Hotdogs
a humorous essay by
Janice Daugharty
Smashwords Edition
Copyright 2010 Janice Daugharty
In January, 2005, I became a card-carrying member of what’s called CAD. What we CADS do for fun is compare cholesterol levels, blood pressure readings, and heart doctors. For those of you who don’t know, CAD is the acronym for Coronary Artery Disease. Yep, I’m wearing a tiny metal lattice device, a kind of badge, inside my chest to expand a blocked artery to my heart. I think of it like my daddy’s Purple Heart Award received for a battle injury during World War II. I received my badge for a fifty-year battle with fat, beginning shortly after weaning from my mother’s breast. Apparently, I was born with a fat gene, and that gene was bequeathed by my deceased grandmother, who I never did a mean thing to in my life.
I weigh in now at a solid 130 pounds, which is approximately what I’ve lost and gained back on an average of every five years.

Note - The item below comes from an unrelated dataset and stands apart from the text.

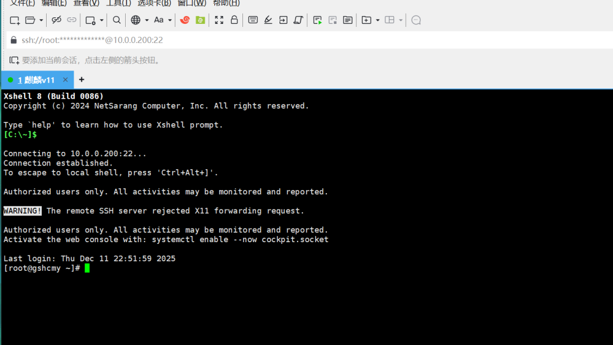Open the Find magnifier tool
The height and width of the screenshot is (345, 613).
point(117,20)
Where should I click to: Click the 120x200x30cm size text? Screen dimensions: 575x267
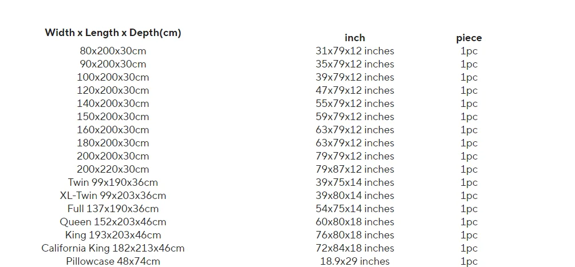(113, 90)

Name the diet crazes and I’ve tried them: fasting and bingeing in the Fifties and Sixties (my wedding dress won’t zip on my nip-waisted, teeny-tiny granddaughter); Atkins in the Seventies, alternated with the so-called Mayo Clinic Grapefruit diet; combinations of all the above in the Eighties; feasting in the early Nineties while on book tours with my HarperCollins AMX card (try staying free at The Peabody, in Memphis, for weeks at a time and not gorging yourself). Next came the lean years of low-fat dieting, followed by back-to-Atkins, till I had to have emergency angioplasty for Coronary Artery Disease.
Exercise, you say. Well, for over twenty years I’ve tortured my feet, walking 30 minutes a day, full speed, rain or shine, hot or cold. Lots of jumping when I happened up on rattlesnakes along the trails on my 300 acres cleared from the South Georgia pinewoods. I have as proof of my dedication to what I call aerobic walking, hammer toes, bunions and calluses. Okay, so my pointy-toed high-heels had something to do with my ruined feet. Think Tammy Faye Baker and Dolly Pardon to get the whole picture of my twinkling and hoofing around in those fool shoes.